>> start DATA FOR THIS EXERCISE
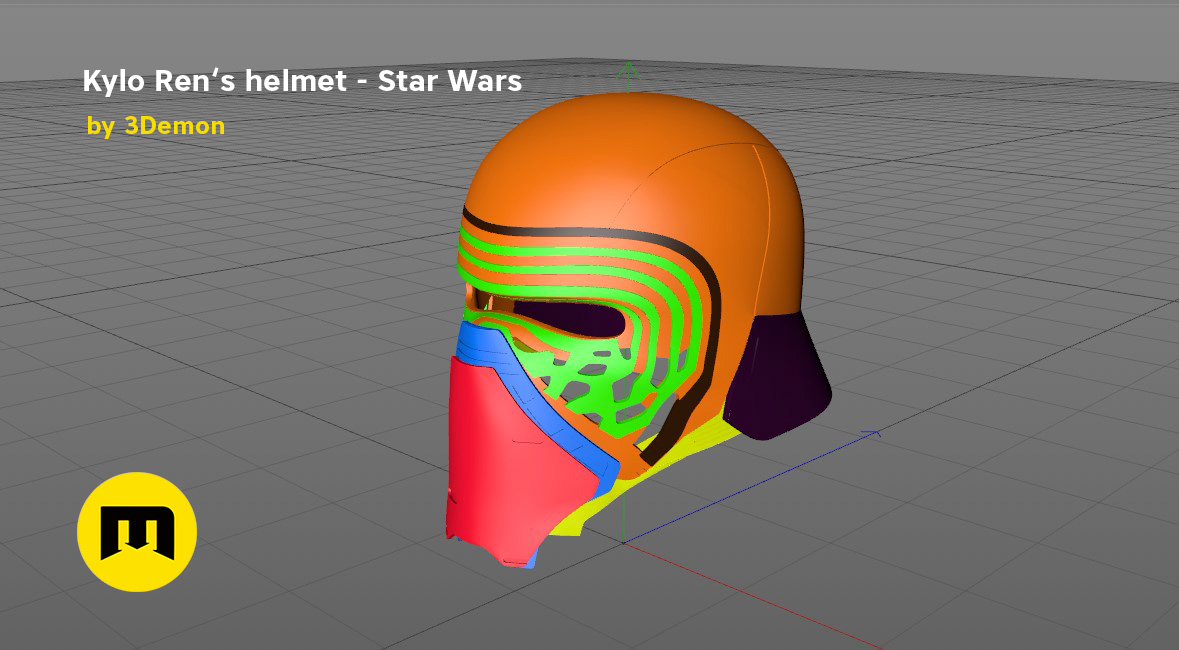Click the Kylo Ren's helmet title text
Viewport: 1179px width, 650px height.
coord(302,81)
>> end DATA FOR THIS EXERCISE
>> start DATA FOR THIS EXERCISE
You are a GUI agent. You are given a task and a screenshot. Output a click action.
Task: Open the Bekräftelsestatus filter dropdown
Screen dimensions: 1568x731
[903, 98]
>> end DATA FOR THIS EXERCISE
### [THE PROBLEM]
Pull out every line in the rows above that contains the word "filter" and copy each one unchanged.

### [RESPONSE TO THIS EXERCISE]
Task: Open the Bekräftelsestatus filter dropdown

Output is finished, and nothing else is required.